■ **Tâches à réaliser**
1. Reproduisez telles quelles les lignes de la liste, de celle qui contient « The width and height of the screenshot is (544, 421). » jusqu'à celle qui contient « Click the second », ces deux lignes comprises.
2. Poursuivez l'article sur l'écriture numérique et la création littéraire à partir de sa dernière phrase.

■ **Texte fourni**
* * * * *
Écriture numérique et création littéraire : la poésie mène la danse
Le livre numérique ouvre aux lecteurs de nouvelles perspectives multimédias. La littérature commence seulement à en prendre la mesure. De quoi faire radicalement évoluer l’expérience de lecture ?
On l’a dit et redit, l’informatisation du support de lecture, et la numérisation du texte, permet d’intégrer les technologies du multimédias. Alors qu’à leurs débuts, les livres numériques n’étaient que des reproductions homothétiques des livres papiers, très vite, nous avons assisté à l’augmentation multimédia de leurs contenus. Liens hypertextes, sons, photos, vidéos et connexions internet, les liseuses ont pris exemple sur cousines tablettes.
Jusqu’à présent, les bénéficiaires de ce grand débarquement technologique ont d’abord été les livres scientifiques ou éducatifs. Ils facilitent grandement le travail des professeurs et enseignants, ils font carrément évoluer la pédagogie et la façon de donner cours.
* * * * *
■ **Informations fournies**
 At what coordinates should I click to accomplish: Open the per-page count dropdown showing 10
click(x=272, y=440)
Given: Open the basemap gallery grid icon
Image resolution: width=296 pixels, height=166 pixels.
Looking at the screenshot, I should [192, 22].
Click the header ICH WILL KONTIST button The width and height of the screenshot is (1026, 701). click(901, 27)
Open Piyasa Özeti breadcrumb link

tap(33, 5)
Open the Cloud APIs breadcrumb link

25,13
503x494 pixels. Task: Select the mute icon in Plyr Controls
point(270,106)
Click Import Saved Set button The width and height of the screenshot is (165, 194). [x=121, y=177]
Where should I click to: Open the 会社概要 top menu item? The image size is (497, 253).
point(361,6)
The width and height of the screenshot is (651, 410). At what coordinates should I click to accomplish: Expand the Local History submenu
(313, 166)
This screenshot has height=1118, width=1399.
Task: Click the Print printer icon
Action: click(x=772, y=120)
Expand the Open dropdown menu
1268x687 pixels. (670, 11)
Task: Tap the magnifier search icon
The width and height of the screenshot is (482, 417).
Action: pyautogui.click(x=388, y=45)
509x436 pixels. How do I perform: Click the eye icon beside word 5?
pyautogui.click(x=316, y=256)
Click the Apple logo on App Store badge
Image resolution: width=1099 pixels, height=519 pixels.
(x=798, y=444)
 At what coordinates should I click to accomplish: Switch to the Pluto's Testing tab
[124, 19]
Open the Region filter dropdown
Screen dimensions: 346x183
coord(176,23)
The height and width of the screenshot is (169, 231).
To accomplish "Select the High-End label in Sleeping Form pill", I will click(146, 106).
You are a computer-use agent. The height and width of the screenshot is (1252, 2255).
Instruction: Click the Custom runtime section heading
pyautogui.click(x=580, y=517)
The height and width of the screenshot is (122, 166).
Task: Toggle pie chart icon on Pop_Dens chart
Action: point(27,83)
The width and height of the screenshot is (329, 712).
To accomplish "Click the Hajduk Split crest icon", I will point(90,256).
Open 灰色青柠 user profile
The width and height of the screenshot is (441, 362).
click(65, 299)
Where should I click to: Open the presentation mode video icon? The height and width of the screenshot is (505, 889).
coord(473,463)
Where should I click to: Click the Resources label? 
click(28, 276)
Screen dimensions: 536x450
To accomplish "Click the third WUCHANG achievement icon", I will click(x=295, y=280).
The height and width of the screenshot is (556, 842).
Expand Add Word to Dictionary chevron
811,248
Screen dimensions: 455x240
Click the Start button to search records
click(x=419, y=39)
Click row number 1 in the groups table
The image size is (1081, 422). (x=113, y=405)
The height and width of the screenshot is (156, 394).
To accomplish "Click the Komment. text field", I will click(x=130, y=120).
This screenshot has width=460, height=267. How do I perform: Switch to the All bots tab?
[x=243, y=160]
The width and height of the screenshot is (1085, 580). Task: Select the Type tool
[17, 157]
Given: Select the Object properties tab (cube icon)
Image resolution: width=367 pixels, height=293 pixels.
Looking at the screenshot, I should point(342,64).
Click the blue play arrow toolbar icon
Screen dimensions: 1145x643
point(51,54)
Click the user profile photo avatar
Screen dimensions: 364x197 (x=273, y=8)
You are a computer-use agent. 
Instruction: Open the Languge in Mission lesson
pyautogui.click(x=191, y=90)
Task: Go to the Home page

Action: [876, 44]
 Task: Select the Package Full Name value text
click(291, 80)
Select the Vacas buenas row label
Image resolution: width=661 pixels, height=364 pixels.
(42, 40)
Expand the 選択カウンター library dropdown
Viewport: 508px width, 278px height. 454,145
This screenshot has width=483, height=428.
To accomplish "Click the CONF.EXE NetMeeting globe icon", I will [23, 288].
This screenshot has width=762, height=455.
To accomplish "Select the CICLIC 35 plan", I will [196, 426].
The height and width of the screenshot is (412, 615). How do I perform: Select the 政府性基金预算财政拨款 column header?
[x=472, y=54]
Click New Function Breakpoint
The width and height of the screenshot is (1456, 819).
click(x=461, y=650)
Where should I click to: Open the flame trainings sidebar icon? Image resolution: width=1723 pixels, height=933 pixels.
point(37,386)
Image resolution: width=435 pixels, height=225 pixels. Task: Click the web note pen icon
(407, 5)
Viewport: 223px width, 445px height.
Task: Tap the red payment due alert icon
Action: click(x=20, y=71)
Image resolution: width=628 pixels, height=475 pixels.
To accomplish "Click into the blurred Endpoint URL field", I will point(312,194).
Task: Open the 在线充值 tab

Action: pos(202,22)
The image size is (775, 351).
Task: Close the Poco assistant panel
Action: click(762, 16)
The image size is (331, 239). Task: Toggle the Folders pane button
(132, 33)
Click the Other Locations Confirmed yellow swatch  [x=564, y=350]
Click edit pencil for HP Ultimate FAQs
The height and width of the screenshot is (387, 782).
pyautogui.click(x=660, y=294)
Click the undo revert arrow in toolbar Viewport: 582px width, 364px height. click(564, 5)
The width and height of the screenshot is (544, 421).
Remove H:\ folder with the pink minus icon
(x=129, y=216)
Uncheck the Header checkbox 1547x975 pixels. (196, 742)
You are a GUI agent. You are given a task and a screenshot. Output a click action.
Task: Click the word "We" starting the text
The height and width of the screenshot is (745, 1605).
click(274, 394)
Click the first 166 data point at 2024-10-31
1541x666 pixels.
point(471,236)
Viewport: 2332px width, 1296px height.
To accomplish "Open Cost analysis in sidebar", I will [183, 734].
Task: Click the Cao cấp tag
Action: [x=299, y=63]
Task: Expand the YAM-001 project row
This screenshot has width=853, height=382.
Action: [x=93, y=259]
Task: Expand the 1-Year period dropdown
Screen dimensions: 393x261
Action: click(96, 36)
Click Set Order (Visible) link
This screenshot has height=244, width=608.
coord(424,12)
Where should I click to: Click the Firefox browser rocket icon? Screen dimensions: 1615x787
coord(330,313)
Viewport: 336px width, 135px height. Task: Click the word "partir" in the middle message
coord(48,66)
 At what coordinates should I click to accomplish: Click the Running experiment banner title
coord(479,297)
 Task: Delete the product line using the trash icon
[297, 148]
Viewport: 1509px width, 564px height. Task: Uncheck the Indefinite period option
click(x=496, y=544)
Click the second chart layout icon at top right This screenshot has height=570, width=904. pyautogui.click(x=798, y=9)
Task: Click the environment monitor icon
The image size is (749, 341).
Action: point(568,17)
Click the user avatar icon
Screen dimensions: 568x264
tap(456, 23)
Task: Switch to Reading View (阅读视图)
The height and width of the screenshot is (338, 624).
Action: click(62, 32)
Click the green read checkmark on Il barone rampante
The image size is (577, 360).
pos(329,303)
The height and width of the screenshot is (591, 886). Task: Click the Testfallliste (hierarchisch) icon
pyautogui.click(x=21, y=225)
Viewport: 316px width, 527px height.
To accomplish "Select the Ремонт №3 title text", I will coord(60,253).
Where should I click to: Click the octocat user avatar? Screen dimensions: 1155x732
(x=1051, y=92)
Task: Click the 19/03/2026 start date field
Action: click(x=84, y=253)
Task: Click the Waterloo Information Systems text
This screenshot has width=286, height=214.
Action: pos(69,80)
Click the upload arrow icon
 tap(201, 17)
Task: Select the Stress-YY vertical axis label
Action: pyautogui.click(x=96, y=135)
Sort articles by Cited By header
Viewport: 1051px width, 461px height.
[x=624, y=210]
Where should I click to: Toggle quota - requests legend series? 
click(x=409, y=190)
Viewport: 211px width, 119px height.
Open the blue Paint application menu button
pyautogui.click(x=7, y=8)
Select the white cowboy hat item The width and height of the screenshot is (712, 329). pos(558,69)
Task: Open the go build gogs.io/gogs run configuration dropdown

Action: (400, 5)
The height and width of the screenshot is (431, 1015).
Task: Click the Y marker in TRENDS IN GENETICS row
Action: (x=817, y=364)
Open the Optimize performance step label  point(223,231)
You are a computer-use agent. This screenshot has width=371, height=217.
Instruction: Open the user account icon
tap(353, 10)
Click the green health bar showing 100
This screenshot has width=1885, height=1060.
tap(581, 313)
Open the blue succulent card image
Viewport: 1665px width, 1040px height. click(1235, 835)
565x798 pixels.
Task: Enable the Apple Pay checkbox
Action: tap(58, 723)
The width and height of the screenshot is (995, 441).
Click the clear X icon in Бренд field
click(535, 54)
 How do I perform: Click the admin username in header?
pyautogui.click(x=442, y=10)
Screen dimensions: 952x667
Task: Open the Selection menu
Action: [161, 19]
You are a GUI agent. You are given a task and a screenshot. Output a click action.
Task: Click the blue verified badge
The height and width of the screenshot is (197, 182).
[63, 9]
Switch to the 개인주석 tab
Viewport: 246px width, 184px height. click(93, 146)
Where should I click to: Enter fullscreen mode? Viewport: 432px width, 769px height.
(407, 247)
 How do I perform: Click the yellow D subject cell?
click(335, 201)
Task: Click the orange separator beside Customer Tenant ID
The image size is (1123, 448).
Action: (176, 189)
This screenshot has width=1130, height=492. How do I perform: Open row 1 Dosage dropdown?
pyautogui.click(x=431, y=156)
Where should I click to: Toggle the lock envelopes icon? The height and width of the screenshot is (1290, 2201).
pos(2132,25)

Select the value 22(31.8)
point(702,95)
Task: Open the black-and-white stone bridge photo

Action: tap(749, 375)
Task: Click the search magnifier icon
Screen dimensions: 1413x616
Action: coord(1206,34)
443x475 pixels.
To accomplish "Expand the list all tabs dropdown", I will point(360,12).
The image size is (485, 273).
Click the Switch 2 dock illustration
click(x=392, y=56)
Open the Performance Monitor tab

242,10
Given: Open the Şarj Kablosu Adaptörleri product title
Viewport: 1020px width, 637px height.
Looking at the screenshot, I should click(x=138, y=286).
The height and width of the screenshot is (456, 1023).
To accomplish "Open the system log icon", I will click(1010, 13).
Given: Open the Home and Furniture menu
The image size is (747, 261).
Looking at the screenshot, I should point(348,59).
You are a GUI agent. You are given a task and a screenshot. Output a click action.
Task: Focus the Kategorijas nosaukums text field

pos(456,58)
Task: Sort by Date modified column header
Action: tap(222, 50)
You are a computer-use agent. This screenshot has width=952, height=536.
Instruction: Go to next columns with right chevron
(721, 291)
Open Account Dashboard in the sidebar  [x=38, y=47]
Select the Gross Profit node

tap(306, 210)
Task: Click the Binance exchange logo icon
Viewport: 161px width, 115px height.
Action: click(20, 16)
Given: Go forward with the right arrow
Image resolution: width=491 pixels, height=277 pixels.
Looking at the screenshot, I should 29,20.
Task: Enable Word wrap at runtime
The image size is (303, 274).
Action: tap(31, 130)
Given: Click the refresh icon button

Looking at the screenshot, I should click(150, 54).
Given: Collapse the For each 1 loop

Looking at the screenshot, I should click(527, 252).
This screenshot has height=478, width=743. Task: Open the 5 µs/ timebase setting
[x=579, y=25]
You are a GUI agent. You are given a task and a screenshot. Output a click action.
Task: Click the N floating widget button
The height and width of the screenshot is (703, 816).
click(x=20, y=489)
* * * * *
■ **Réponses**
1.
The width and height of the screenshot is (544, 421).
Remove H:\ folder with the pink minus icon
(x=129, y=216)
Uncheck the Header checkbox 1547x975 pixels. (196, 742)
You are a GUI agent. You are given a task and a screenshot. Output a click action.
Task: Click the word "We" starting the text
The height and width of the screenshot is (745, 1605).
click(274, 394)
Click the first 166 data point at 2024-10-31
1541x666 pixels.
point(471,236)
Viewport: 2332px width, 1296px height.
To accomplish "Open Cost analysis in sidebar", I will [183, 734].
Task: Click the Cao cấp tag
Action: [x=299, y=63]
Task: Expand the YAM-001 project row
This screenshot has width=853, height=382.
Action: [x=93, y=259]
Task: Expand the 1-Year period dropdown
Screen dimensions: 393x261
Action: click(96, 36)
Click Set Order (Visible) link
This screenshot has height=244, width=608.
coord(424,12)
Where should I click to: Click the Firefox browser rocket icon? Screen dimensions: 1615x787
coord(330,313)
Viewport: 336px width, 135px height. Task: Click the word "partir" in the middle message
coord(48,66)
 At what coordinates should I click to accomplish: Click the Running experiment banner title
coord(479,297)
 Task: Delete the product line using the trash icon
[297, 148]
Viewport: 1509px width, 564px height. Task: Uncheck the Indefinite period option
click(x=496, y=544)
Click the second chart layout icon at top right This screenshot has height=570, width=904. pyautogui.click(x=798, y=9)

2.
Quand la littérature se tâte ….
La littérature, elle, restait à la traine. Pascale Fonteneau, auteur chez Gallimard dans la prestigieuse « Série Noire », exprime ses doutes : « Dans l’état actuel des choses, le livre numérique ne me convainc pas. Lire Maupassant sur une page en papier ou sur un écran, quelle différence pour le lecteur ? Je rejoins l’avis de François Bon (ndlr : un des pionniers du livre numérique en France) : il y a tout à créer ! C’est un nouveau support, donc il faut un nouveau contenu. Écrire pour le numérique comme pour le papier n’apporte pas de plus-value. Le défi est là« .
Au contraire, les éditeurs de ONLiT, Pierre de Muelenaere et Benoît Dupont (derrière qui se cache l’auteur Edgar Kosma) ne sont pas accrochés par l’idée. « Par définition, l’évolution des genres est intéressante. Les liseuses vont induire un changement dans l’écriture. Les expériences trans-genre, avec de la vidéo, de la photo, de la musique et même pourquoi pas une intégration des réseaux sociaux, vont se multiplier. Mais il ne faut pas oublier que si un texte est bon, il se suffit à lui-même. Pas besoin d’y ajouter de la photo ou de la vidéo » confie Pierre de Muelenaere.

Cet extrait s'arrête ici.